I'll have to see a few shirtless pics before I decide if they are charge worthy!!!!


----------



## JoshKeller (Sep 11, 2003)

Fine..one little tease pic. Nothing else is getting posted on a message board. call me a wuss, but the confidence just isnt there


----------



## Clickerati (Mar 20, 2005)

Oh, Josh, I thought I was special.


----------



## FL-HNT-N-FSH (Dec 4, 2004)

josh you call yourself a man that is but a six pack and i have the whole keg  keep up the eating and beer my friend you will get there


----------



## cfuhrer (Mar 4, 2004)

FL-HNT-N-FSH said:


> josh you call yourself a man that is but a six pack and i have the whole keg  keep up the eating and beer my friend you will get there


LMFAO-- git'im FHNF git'im good!!


----------



## Clickerati (Mar 20, 2005)

Now, now. Josh is a good boy. I think he was influenced to post that pic.


----------



## dea dell'arco (Feb 28, 2005)

Hey, I prefer them lean.....a keg is pushing it a bit..but a six pack isn't necessary. But you wouldn't here me complaining. LOL!


----------



## CamSpeed (Sep 20, 2004)

*Weather*

Razorback girl and others responding etc yeah I shoot with my shirt off when its 90 degrees outside why not ? I don't see anything wrong with taking care of yourself, I just put the pics on here I didn't want to start anything but it comes with it be a big deer or big muscles .....lol  - C Archery, chasing whitetails... and the Gym is my life the rest ... just details


----------



## 2005Ultramag (Apr 3, 2005)

JoshKeller said:


> I'd throw up some shirtless pics... but I usually charge for those :wink: :angel:


By the month? :wink:


----------



## cfuhrer (Mar 4, 2004)

2005Ultramag said:


> By the month? :wink:


he would, but most cancel before the three day trial is up,


----------



## 2005Ultramag (Apr 3, 2005)

cfuhrer said:


> he would, but most cancel before the three day trial is up,


 :chortle: :chortle: :chortle: :chortle: :chortle:


----------



## JoshKeller (Sep 11, 2003)

All sales final.


----------



## R6_RazorXXX (Dec 29, 2004)

*Me Me Me Me Me!!!*

Come on ladies...Tell me ya love me!!

MEMEME


----------



## N3rd (Oct 9, 2005)

STSmansdaughter said:


> Counting down to when I'm legal. 3 years 3 months. :whoo:


Gross.

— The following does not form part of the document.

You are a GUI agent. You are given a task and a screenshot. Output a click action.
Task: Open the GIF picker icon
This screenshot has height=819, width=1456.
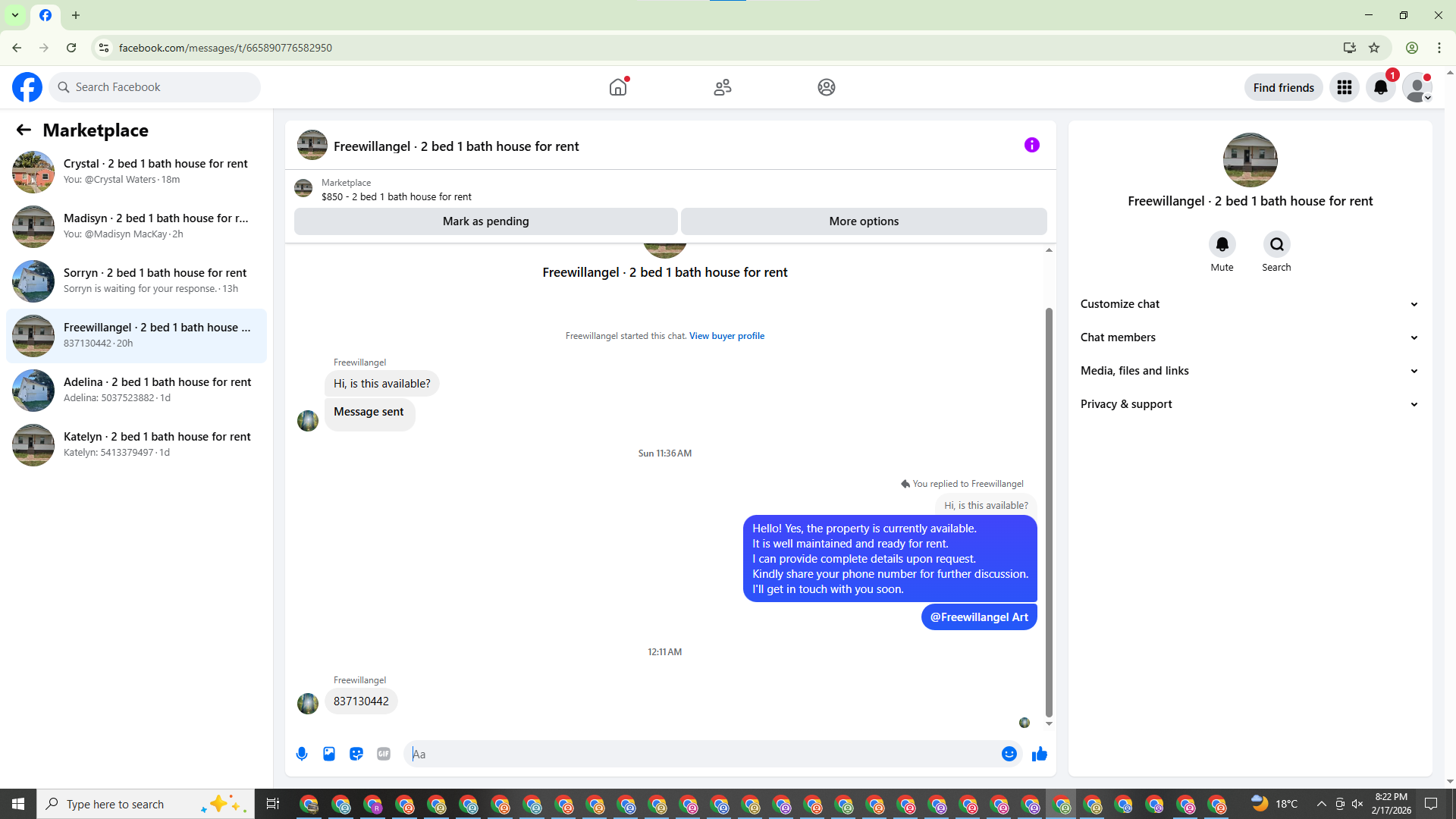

Glad youre not my daughter. Ugh. But as for that first guy, dang oh man. If only I wasnt a 14 year old boy... :thumbs_do
Negz on that crap


----------



## N3rd (Oct 9, 2005)

Heres my pics ladies. Theyre totally hot. Chew on these.


----------



## Obsession (Nov 11, 2003)

CamSpeed said:


> Throwin on here for the hell of it -C


Finally...found it!! I didnt know you meant your own thread  Great pictures, you look alot like one of my brothers actually!


----------



## HC Archery (Dec 16, 2004)

Cam Speed... You are in shape, etc. No question.

But... I gotta think about how I want to say this without being too impolite.
Maybe I will just leave it like that.


----------



## STSmansdaughter (Mar 11, 2005)

N3rd said:


> Gross. Glad youre not my daughter. Ugh. But as for that first guy, dang oh man. If only I wasnt a 14 year old boy... :thumbs_do
> Negz on that crap


Get a sense of humor..it was a joke!


----------



## drtnshtr (Jan 20, 2003)

*We all know this is what the women want*

made ya look didnt I? :wink:


----------



## extremesnyper (Nov 27, 2005)

*Buddy of mine*

Buddy of mine got banned on here for some stupid reasons i thought but i am going to post a picture for him anyways since his got taken off. I will post a pic of my sorry self once i get some time. Dang girls if i wasnt straight:tongue: Kris


----------



## stealthmode (Dec 4, 2005)

*N3rd*

N3RD, I think your right, but you pushed it over board with David Hasselhoff! LOL!!


----------



## matthewsmesiah13 (Dec 16, 2005)

you're only too late cause im older lol


----------



## kimmiedawn (Jun 26, 2006)

CamSpeed said:


> Throwin on here for the hell of it -C


nice pic..



BillyRay said:


> OH SNAP!!!! hahahaahaha :chortle: :chortle: :chortle:
> 
> Women go for the cash everytime dude!!!! hahaha :wink: :wink:


money not everything "dude". me and my hubby both work to suport our "habit".. Archery.. 6 pack or keg... dont matter to me.. I have a great guy.. married 14 1/2 yrs now..


----------



## MN_Chick (Jul 13, 2008)

Ratus said:


> From the size of your group, it appears you need to spend more time practicing archery and less time at the gym. :tongue: :teeth:


group? huh? Oh hey, there ARE arrows in that pic..... 
So how did a thread from 2005 get started back up? Not sure, but I certainly enjoyed it!.


----------



## canam (Apr 2, 2003)

MN_Chick said:


> group? huh? Oh hey, there ARE arrows in that pic.....
> So how did a thread from 2005 get started back up? Not sure, but I certainly enjoyed it!.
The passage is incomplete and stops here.